## About this task
Gather every line from the entries below that includes "help".

---------- Listed entries ----------

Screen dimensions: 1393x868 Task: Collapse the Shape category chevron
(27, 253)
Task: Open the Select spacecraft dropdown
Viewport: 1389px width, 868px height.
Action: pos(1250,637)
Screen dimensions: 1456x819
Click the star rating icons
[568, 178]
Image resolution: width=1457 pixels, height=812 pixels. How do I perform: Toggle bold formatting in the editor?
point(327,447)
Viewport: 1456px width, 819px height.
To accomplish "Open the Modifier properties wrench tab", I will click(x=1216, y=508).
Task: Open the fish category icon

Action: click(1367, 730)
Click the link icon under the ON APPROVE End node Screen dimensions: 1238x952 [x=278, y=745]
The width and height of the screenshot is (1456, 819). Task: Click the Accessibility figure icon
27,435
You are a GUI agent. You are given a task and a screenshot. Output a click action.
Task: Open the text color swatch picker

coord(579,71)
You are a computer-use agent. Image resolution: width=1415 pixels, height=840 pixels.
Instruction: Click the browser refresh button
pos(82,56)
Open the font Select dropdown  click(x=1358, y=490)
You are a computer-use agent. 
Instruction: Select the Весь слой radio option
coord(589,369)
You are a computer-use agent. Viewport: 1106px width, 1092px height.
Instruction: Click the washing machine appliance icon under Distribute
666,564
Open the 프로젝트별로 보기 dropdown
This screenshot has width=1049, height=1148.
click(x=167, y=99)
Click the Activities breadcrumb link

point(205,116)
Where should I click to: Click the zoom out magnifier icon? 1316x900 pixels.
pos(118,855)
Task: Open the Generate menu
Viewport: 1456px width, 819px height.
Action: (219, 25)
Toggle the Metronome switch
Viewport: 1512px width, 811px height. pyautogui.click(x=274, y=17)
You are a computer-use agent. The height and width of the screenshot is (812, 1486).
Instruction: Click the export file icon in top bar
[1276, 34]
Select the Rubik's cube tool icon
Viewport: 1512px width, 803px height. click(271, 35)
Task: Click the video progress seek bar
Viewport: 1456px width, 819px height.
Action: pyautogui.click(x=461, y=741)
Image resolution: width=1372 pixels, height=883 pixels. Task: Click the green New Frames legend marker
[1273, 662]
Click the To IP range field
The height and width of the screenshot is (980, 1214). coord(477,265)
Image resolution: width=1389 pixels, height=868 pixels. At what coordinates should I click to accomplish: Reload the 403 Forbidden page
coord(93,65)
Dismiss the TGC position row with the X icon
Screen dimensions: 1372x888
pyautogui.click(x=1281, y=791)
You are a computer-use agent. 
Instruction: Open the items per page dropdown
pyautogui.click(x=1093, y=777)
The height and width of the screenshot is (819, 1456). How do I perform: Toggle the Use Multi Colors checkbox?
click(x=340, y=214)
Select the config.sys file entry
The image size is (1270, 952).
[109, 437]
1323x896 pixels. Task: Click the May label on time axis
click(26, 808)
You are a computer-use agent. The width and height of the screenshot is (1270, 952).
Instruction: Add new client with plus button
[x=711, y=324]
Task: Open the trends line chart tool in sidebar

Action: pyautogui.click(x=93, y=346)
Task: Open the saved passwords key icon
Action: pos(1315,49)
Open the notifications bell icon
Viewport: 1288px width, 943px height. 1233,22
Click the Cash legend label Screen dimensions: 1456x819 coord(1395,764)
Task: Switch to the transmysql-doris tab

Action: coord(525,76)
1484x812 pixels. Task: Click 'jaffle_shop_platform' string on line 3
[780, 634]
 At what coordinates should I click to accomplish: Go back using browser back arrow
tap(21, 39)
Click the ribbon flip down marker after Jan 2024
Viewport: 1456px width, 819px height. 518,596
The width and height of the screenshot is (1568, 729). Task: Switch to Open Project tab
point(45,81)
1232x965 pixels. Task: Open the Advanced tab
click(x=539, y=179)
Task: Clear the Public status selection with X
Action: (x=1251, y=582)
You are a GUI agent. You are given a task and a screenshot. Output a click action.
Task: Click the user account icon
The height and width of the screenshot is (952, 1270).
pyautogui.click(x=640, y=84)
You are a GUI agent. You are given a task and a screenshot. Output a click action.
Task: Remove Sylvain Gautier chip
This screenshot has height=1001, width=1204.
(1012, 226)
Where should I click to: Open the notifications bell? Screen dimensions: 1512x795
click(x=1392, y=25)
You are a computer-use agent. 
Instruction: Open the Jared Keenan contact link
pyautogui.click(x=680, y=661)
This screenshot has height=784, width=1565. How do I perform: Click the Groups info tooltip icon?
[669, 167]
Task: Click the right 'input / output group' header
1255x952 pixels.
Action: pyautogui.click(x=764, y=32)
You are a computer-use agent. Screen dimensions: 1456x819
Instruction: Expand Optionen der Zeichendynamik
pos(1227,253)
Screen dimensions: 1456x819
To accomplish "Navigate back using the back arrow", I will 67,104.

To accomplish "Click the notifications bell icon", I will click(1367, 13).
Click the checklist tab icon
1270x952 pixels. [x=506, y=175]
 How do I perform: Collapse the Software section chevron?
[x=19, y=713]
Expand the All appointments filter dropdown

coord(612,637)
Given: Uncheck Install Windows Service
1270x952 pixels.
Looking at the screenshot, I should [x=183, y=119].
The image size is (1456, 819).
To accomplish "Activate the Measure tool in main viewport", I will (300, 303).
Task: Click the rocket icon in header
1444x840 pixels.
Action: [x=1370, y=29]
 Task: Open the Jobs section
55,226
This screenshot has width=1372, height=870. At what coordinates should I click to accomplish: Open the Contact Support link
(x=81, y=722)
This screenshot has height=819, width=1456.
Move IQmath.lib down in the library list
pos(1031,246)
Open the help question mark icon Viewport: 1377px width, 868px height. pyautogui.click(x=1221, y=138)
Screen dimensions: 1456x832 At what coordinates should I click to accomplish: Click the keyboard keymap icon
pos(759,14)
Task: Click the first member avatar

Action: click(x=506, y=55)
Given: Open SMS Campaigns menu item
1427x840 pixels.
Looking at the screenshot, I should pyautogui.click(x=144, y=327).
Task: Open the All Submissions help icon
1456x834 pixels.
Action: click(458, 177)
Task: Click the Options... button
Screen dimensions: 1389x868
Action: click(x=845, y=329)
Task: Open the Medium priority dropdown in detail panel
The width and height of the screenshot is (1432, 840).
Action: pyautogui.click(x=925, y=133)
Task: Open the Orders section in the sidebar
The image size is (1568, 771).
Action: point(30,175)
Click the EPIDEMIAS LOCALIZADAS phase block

----------

## Exercise result
Open the help question mark icon Viewport: 1377px width, 868px height. pyautogui.click(x=1221, y=138)
Task: Open the All Submissions help icon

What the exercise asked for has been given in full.